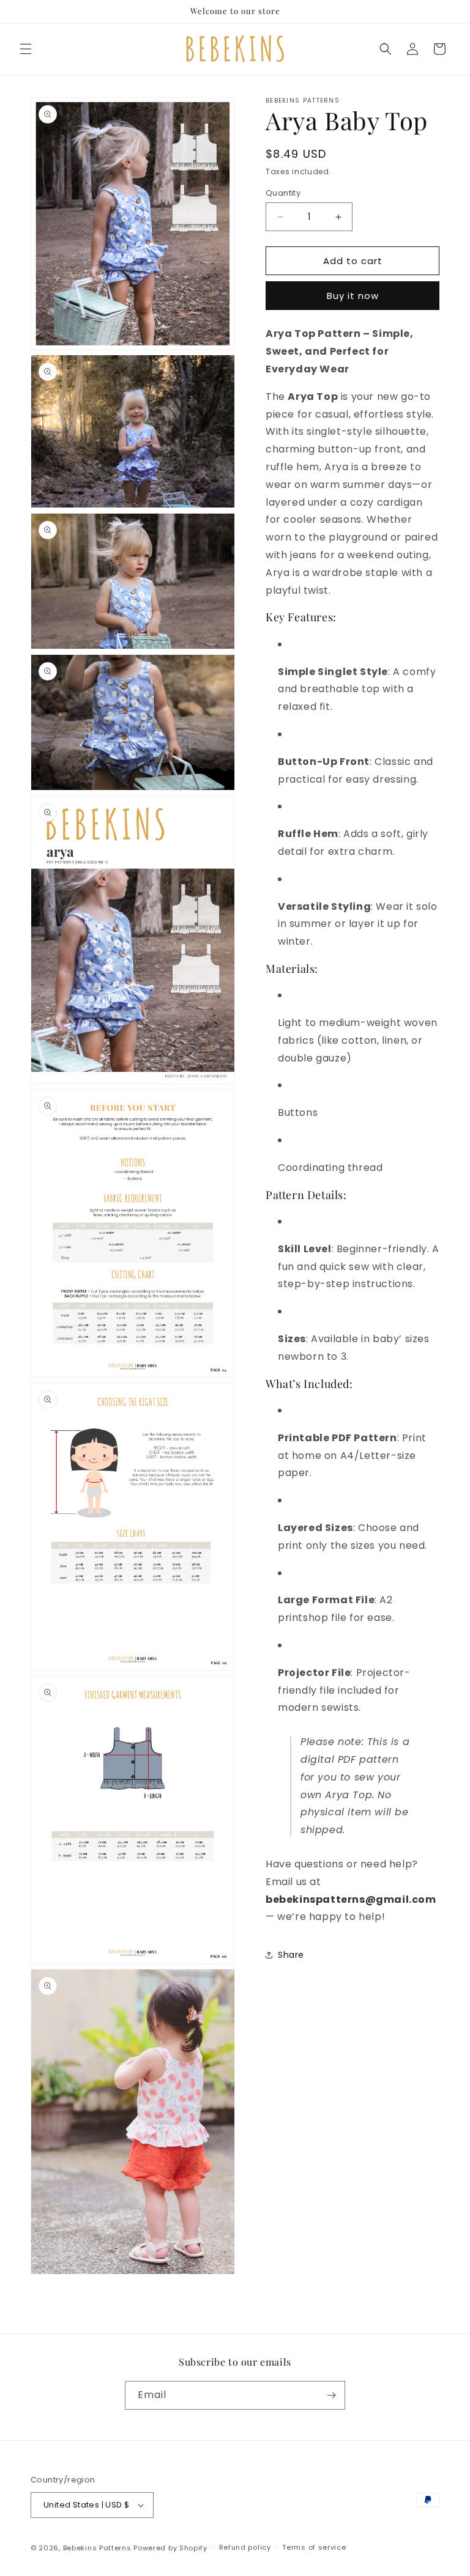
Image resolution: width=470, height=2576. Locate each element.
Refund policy (245, 2547)
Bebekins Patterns (97, 2548)
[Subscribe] (331, 2395)
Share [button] (291, 1955)
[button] (25, 48)
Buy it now (353, 295)
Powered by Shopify (170, 2548)
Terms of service (314, 2547)
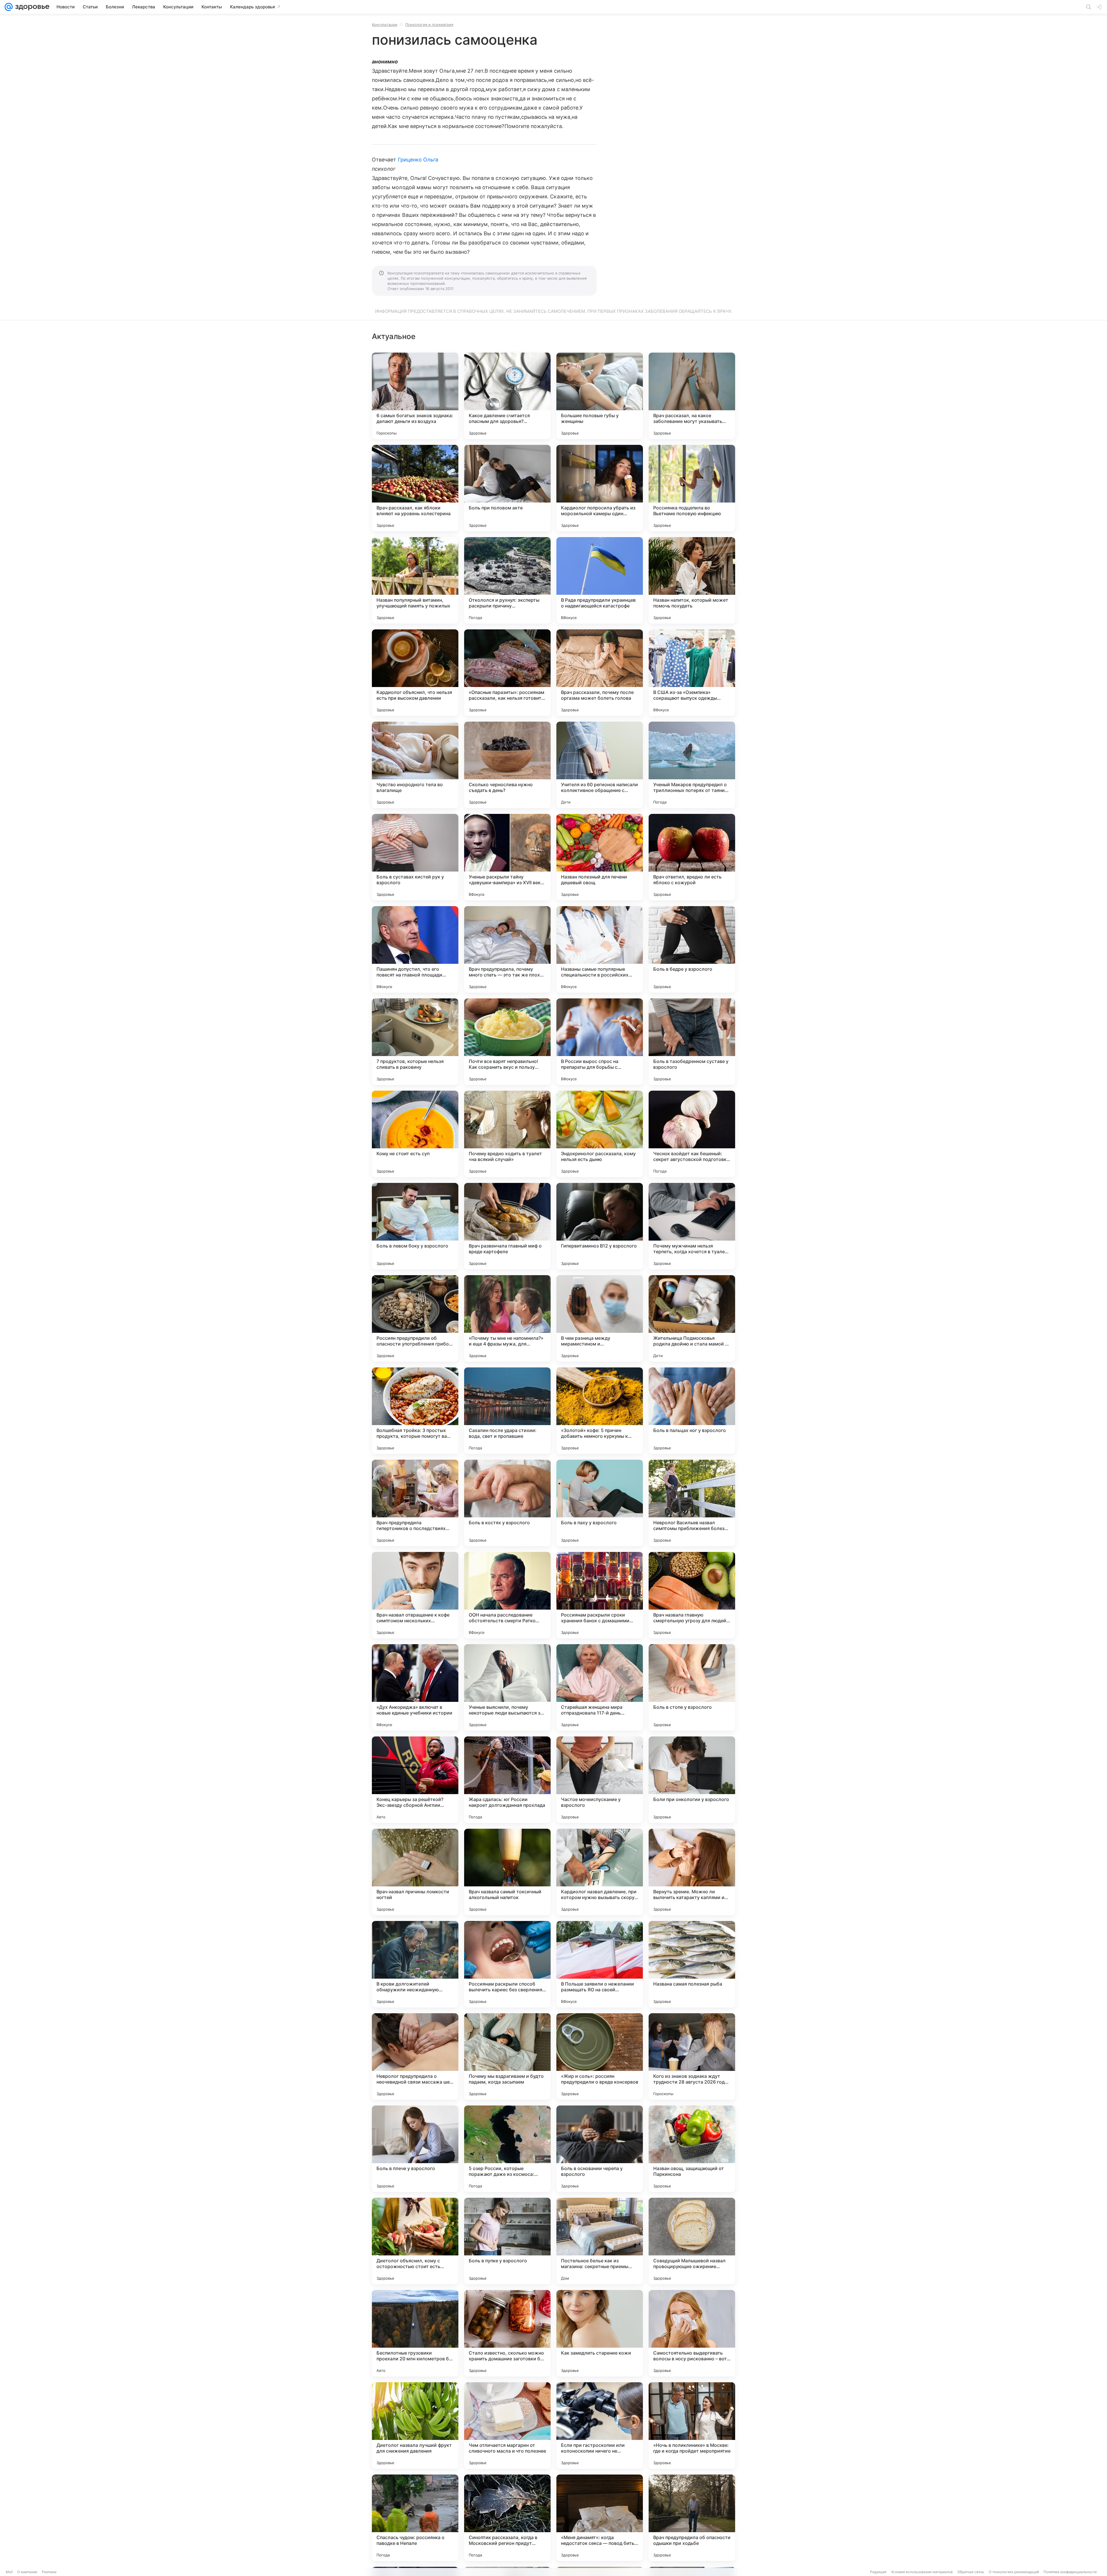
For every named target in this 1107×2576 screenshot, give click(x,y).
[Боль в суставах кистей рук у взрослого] (415, 857)
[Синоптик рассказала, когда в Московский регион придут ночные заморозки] (507, 2518)
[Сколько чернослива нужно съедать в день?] (507, 765)
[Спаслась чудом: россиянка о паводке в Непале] (415, 2518)
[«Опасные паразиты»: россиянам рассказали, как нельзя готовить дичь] (507, 672)
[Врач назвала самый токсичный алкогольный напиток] (507, 1872)
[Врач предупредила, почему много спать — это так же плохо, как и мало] (507, 949)
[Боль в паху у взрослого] (599, 1503)
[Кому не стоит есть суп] (415, 1134)
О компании (27, 2572)
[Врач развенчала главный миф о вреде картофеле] (507, 1226)
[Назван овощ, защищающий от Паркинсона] (692, 2148)
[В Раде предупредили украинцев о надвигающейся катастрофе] (599, 580)
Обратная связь (970, 2572)
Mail (9, 2572)
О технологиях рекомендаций (1014, 2572)
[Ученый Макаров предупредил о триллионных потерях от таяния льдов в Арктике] (692, 765)
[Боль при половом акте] (507, 488)
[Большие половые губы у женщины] (599, 396)
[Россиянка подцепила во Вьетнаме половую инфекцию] (692, 488)
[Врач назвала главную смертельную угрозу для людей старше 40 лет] (692, 1595)
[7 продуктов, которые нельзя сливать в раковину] (415, 1041)
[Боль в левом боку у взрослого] (415, 1226)
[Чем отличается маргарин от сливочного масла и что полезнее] (507, 2425)
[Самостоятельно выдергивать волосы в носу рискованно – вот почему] (692, 2333)
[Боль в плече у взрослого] (415, 2148)
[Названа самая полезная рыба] (692, 1964)
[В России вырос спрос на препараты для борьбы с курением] (599, 1041)
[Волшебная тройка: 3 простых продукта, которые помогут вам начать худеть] (415, 1410)
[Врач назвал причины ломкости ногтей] (415, 1872)
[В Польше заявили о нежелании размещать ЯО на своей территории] (599, 1964)
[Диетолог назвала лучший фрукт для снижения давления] (415, 2425)
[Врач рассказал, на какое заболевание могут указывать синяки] (692, 396)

===============

WORK REQUIRED:
Set down exactly, and only, the lines from the one containing "[Боль при половом акте] (507, 488)" to the final line of the data.

SOLVED PROBLEM:
[Боль при половом акте] (507, 488)
[Большие половые губы у женщины] (599, 396)
[Россиянка подцепила во Вьетнаме половую инфекцию] (692, 488)
[Врач назвала главную смертельную угрозу для людей старше 40 лет] (692, 1595)
[7 продуктов, которые нельзя сливать в раковину] (415, 1041)
[Боль в левом боку у взрослого] (415, 1226)
[Чем отличается маргарин от сливочного масла и что полезнее] (507, 2425)
[Самостоятельно выдергивать волосы в носу рискованно – вот почему] (692, 2333)
[Боль в плече у взрослого] (415, 2148)
[Названа самая полезная рыба] (692, 1964)
[В России вырос спрос на препараты для борьбы с курением] (599, 1041)
[Волшебная тройка: 3 простых продукта, которые помогут вам начать худеть] (415, 1410)
[Врач назвал причины ломкости ногтей] (415, 1872)
[В Польше заявили о нежелании размещать ЯО на своей территории] (599, 1964)
[Диетолог назвала лучший фрукт для снижения давления] (415, 2425)
[Врач рассказал, на какое заболевание могут указывать синяки] (692, 396)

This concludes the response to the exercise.